** EXERCISE **
Please copy each line in the records below that contains the string "star".

Items listed in a dataset
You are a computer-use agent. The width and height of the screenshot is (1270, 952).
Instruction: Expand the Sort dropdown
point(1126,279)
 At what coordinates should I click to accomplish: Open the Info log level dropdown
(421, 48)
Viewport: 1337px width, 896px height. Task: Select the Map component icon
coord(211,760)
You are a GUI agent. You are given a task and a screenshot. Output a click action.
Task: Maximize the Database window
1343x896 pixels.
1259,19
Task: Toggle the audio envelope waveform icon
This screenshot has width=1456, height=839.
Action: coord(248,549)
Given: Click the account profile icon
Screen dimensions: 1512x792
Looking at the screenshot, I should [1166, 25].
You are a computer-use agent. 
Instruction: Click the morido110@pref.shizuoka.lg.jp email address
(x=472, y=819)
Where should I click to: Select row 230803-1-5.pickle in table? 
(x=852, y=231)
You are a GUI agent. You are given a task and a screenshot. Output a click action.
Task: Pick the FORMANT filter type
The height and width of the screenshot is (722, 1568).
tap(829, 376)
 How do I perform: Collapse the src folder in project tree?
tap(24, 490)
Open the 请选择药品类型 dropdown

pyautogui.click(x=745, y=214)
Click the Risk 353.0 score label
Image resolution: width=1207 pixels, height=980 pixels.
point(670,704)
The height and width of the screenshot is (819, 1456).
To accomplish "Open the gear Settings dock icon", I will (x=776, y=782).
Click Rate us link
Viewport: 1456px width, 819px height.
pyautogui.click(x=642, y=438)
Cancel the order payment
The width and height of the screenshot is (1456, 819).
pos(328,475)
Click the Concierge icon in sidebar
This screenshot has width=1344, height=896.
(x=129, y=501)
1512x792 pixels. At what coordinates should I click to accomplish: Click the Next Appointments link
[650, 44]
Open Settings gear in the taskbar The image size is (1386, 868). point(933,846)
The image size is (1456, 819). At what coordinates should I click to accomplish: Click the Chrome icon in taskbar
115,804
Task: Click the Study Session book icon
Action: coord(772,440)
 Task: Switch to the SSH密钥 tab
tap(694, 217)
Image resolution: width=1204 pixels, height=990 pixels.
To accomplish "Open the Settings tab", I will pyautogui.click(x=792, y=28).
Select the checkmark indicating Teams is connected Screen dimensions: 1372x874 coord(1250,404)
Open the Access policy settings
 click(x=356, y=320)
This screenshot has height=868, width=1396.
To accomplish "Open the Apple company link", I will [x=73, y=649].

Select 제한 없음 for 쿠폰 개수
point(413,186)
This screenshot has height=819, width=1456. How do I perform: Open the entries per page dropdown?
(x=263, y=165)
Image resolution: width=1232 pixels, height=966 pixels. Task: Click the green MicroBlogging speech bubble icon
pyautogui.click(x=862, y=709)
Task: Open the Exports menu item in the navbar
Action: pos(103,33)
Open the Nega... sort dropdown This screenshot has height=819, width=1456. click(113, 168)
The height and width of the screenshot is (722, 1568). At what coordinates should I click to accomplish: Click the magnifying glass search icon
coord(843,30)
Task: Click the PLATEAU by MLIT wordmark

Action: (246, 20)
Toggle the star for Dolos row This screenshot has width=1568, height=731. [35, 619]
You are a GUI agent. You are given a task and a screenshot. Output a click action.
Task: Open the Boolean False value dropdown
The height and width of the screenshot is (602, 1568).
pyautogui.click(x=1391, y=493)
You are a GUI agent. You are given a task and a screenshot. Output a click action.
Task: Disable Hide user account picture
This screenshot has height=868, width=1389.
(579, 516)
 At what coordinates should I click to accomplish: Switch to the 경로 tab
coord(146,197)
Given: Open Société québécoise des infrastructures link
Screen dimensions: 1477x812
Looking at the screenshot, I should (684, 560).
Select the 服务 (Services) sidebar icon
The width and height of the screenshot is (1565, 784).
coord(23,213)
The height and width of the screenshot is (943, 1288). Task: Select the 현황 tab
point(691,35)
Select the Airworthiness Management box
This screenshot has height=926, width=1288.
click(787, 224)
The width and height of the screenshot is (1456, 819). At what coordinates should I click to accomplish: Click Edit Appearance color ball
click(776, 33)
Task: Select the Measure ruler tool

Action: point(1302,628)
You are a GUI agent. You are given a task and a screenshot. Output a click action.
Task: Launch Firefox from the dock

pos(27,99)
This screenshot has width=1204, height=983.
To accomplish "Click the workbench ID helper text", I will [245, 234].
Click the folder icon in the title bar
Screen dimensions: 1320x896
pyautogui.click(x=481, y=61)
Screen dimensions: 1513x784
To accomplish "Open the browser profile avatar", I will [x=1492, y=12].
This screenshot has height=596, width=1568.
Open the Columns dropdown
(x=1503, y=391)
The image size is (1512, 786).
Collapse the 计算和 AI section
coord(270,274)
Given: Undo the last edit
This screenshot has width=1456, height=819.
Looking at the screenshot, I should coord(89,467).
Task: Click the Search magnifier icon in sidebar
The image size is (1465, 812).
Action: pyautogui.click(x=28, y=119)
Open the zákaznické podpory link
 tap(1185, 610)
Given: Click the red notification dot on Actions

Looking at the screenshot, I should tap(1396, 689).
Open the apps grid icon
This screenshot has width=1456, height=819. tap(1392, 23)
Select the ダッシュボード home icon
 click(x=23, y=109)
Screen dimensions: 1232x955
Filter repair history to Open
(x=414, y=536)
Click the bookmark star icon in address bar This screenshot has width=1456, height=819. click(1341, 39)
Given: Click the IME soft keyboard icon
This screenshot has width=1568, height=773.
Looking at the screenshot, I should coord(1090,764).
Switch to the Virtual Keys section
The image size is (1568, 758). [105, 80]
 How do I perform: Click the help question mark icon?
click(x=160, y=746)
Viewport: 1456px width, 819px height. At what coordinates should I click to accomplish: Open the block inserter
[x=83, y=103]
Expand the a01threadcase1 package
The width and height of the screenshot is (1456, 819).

** ANSWER SPACE **
Toggle the star for Dolos row This screenshot has width=1568, height=731. [35, 619]
Click the bookmark star icon in address bar This screenshot has width=1456, height=819. click(1341, 39)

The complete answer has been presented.